1) I’ll have taken delivery of my new car. I broke my cycle of indecision (see post on gas range) and went ahead and got a new car. A Toyota RAV4, with plenty of cargo space for hauling sacks of grain, bushels of peaches, bottles of beer. And even non-beer or canning stuff.
2) I’ll have begun my effort at brewing an all-grain English Mild ale. This is a somewhat challenging first* all grain because it’s very malt centred, and apparently if you don’t do it right, it can come out lame. Not much hops to hid behind. It is a low alcohol, but full bodied beer. The full body comes from a higher mash temperature, which creates fewer fermentable sugars. Those sugars, dextrins, stick around when the yeast has fermeted all the other sugar. So when it’s done right, you have a slightly sweet and malty, chewy beer with low alcohol and very little hops for bad brewing to hide behind. Normally one would get the specific malt, a “mild malt” or others that are also less fermentable, but I don’t have any. So, in consultation with the beeradvocate brain trust, I am doing the mash higher and hope for the best approach.

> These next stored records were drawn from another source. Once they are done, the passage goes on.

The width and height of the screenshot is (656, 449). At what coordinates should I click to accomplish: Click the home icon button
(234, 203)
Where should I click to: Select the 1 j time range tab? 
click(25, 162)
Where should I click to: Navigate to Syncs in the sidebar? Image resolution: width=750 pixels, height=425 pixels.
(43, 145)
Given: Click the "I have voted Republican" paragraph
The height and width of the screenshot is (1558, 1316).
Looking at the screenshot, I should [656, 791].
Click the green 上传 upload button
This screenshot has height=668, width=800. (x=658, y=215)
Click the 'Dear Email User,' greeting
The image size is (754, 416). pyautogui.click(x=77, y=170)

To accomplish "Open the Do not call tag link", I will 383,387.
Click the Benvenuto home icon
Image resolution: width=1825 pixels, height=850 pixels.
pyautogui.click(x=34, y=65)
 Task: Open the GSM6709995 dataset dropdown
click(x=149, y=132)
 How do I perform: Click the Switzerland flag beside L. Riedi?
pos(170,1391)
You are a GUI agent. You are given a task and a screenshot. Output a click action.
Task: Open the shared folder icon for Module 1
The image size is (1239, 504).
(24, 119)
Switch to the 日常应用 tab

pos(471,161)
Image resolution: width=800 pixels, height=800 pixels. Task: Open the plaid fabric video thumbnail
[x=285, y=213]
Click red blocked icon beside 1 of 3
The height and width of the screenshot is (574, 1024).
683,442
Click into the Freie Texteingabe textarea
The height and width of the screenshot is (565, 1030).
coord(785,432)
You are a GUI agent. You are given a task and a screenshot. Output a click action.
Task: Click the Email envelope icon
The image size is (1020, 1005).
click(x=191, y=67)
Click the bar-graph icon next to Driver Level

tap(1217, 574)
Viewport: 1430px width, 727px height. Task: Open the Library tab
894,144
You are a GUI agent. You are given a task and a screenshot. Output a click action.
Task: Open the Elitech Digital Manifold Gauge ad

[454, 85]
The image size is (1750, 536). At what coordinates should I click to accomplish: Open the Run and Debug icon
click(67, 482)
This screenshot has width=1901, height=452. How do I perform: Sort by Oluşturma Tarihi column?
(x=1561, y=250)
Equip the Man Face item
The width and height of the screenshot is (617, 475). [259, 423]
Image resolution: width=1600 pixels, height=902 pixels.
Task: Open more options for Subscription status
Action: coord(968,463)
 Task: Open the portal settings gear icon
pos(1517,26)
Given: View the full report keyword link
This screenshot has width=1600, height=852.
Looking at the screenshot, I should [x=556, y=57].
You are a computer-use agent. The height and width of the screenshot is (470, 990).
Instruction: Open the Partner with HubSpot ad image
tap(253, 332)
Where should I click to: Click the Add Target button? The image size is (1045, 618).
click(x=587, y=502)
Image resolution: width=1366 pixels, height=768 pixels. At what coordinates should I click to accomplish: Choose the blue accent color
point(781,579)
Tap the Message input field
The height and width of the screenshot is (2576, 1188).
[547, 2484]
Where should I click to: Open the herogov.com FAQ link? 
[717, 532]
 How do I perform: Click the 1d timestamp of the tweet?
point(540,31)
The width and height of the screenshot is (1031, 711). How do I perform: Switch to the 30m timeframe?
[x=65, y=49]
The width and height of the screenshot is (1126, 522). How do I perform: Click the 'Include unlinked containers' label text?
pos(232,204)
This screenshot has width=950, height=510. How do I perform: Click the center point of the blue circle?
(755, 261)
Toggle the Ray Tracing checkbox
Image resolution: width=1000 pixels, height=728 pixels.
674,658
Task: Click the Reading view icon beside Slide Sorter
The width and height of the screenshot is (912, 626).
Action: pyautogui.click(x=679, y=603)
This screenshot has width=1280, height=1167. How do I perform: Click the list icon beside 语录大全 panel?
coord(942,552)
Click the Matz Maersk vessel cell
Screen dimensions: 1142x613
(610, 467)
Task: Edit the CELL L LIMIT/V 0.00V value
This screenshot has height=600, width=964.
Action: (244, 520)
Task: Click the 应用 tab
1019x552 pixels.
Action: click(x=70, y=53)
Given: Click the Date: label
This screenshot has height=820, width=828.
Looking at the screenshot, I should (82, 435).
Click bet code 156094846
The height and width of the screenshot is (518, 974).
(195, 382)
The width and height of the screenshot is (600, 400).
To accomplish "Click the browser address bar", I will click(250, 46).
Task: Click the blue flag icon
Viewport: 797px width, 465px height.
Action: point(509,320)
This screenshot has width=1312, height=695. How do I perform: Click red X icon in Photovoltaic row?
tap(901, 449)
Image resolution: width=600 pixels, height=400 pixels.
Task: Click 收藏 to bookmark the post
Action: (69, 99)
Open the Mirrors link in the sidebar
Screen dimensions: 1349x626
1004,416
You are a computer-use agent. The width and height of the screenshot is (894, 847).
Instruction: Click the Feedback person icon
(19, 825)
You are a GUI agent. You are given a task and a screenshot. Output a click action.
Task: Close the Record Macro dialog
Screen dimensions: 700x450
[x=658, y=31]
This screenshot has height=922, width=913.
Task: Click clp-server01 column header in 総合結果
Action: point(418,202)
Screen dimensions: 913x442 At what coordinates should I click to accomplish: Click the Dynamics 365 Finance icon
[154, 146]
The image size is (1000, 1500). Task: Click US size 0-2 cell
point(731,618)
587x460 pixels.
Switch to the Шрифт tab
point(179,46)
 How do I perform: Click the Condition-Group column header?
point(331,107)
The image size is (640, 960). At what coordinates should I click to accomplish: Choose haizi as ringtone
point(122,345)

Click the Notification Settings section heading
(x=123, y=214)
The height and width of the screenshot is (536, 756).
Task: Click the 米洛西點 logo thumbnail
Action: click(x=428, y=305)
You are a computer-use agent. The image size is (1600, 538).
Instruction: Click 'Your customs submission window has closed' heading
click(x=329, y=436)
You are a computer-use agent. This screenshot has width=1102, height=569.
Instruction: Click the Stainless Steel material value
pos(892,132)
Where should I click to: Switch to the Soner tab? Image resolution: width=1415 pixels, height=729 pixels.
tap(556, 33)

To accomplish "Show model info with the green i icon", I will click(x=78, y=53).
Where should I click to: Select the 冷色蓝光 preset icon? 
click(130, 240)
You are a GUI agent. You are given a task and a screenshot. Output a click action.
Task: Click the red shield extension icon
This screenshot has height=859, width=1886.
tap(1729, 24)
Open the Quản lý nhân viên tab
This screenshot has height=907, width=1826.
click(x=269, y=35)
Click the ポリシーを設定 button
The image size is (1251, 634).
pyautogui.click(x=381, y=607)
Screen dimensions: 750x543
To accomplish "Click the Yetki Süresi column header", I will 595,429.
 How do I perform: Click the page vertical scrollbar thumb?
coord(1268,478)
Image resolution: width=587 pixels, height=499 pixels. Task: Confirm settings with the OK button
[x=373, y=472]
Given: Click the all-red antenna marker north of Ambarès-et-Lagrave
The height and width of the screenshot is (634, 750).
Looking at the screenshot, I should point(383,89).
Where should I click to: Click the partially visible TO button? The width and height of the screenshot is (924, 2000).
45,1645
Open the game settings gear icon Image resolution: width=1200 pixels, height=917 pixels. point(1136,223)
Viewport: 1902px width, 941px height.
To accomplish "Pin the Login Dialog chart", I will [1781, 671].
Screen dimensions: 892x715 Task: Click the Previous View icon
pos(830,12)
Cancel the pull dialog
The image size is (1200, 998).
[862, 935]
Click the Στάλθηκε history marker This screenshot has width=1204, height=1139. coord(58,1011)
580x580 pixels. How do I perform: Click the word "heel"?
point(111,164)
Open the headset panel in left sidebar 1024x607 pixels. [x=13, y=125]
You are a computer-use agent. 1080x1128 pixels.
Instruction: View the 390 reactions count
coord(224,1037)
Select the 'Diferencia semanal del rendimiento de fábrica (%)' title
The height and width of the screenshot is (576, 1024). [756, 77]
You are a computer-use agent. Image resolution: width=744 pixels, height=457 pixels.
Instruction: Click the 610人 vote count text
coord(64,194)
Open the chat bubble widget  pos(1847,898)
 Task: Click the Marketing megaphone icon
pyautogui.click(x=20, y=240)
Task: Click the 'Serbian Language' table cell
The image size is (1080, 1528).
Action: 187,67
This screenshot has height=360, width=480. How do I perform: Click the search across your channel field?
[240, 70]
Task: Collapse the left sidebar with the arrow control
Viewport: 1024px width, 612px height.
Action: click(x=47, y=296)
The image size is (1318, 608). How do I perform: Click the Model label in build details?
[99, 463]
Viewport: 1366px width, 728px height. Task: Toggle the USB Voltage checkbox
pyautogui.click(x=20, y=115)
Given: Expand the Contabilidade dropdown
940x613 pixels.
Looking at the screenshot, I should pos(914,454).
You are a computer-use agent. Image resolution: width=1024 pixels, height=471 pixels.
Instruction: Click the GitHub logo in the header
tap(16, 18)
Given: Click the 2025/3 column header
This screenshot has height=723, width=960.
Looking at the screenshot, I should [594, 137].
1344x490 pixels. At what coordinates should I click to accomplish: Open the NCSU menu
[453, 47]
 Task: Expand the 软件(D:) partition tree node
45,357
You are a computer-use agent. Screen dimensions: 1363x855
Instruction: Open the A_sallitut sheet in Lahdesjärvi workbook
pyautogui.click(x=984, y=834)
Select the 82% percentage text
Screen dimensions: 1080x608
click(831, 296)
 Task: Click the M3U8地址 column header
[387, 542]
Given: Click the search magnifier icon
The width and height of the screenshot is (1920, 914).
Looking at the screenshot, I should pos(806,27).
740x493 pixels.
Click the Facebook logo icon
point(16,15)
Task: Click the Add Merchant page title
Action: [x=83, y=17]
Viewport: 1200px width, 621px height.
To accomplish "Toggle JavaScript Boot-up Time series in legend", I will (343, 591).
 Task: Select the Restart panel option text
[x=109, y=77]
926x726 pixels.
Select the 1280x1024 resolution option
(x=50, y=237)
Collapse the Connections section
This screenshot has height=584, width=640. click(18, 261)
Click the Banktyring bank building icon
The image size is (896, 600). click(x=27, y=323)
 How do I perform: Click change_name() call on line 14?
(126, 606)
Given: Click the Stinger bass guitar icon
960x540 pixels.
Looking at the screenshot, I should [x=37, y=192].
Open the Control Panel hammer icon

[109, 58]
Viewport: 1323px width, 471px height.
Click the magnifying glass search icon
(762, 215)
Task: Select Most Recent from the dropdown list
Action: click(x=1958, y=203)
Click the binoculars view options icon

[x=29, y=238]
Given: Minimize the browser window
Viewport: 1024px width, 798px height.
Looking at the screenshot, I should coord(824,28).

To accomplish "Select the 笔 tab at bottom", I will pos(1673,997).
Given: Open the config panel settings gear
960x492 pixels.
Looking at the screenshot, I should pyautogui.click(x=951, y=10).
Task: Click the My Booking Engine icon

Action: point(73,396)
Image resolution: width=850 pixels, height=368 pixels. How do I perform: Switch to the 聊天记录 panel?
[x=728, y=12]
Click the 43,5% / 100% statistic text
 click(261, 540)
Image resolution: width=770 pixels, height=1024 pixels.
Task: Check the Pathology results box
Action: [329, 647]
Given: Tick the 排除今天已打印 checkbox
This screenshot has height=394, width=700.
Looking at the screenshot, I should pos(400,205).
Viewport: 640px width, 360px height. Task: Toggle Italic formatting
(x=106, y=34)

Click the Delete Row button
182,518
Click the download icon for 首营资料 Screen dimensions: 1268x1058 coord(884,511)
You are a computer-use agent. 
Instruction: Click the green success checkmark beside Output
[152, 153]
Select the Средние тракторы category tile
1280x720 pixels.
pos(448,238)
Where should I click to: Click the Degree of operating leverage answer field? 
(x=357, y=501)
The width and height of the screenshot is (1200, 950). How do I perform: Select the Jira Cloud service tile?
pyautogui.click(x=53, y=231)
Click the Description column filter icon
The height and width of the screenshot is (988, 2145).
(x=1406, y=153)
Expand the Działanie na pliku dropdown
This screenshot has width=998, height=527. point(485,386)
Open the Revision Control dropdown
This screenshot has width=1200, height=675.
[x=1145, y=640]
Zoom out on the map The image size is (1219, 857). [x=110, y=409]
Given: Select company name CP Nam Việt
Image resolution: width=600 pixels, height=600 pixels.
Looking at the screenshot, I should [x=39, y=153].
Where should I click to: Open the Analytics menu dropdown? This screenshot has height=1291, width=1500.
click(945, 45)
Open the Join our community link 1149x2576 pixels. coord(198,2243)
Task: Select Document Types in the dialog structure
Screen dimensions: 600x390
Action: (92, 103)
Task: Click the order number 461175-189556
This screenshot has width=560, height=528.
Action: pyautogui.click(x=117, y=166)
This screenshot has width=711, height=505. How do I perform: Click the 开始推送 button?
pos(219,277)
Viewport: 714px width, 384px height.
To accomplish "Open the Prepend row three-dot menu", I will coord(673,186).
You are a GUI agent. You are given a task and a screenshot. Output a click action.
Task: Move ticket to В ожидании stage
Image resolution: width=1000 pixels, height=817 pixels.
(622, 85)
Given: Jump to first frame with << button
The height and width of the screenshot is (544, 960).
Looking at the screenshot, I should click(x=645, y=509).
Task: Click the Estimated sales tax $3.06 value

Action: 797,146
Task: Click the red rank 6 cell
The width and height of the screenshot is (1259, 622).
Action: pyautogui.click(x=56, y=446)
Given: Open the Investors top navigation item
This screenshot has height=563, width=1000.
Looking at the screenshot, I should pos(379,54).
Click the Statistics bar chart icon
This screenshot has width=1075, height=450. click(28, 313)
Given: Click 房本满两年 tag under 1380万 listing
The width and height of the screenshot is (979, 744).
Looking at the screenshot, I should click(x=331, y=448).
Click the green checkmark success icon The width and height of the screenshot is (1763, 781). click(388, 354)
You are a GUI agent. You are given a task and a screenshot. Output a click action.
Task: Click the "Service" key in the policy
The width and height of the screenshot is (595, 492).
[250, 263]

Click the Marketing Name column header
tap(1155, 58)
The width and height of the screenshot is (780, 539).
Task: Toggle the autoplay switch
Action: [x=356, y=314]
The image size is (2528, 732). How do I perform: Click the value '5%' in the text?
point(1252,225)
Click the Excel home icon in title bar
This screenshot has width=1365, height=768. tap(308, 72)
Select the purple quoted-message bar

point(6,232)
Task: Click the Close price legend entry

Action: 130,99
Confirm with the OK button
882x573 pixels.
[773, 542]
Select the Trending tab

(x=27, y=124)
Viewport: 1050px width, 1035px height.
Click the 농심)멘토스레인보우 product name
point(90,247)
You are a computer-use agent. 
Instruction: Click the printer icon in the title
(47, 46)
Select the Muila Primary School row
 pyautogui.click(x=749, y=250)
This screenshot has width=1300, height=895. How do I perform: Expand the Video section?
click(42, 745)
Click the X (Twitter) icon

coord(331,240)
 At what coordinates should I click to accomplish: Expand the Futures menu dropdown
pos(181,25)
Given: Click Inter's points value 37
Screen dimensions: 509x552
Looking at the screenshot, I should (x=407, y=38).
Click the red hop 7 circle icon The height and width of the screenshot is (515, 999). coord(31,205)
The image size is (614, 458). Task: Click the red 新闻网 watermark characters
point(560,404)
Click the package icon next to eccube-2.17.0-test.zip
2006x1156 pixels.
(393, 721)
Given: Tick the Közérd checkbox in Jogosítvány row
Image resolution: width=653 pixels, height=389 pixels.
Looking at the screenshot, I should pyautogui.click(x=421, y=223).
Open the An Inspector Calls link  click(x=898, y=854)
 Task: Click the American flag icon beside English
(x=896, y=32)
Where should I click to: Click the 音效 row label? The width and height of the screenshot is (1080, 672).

(*I’m not including the barleywine in this calculation because I was still not fully prepared to mash properly.)
Wish me luck. I’ll post updates with pictures later.
UPDATE. Before I posted this, two things happened. 1) I decided to brew tomorrow. 2) I went across the river and picked up the proper type of malt for the mild. so forget what I wrote about pale and Vienna malt. I’m using mild malt. I also got 10Lb of English Pale Ale malt, which is tastier than North American. this will be the base malt for my ESB and so on.
I’m going to have to brew some big hoppy American style IPAs soon, because my big ziploc bag full of hops is full to bursting. Most of those hops are American style.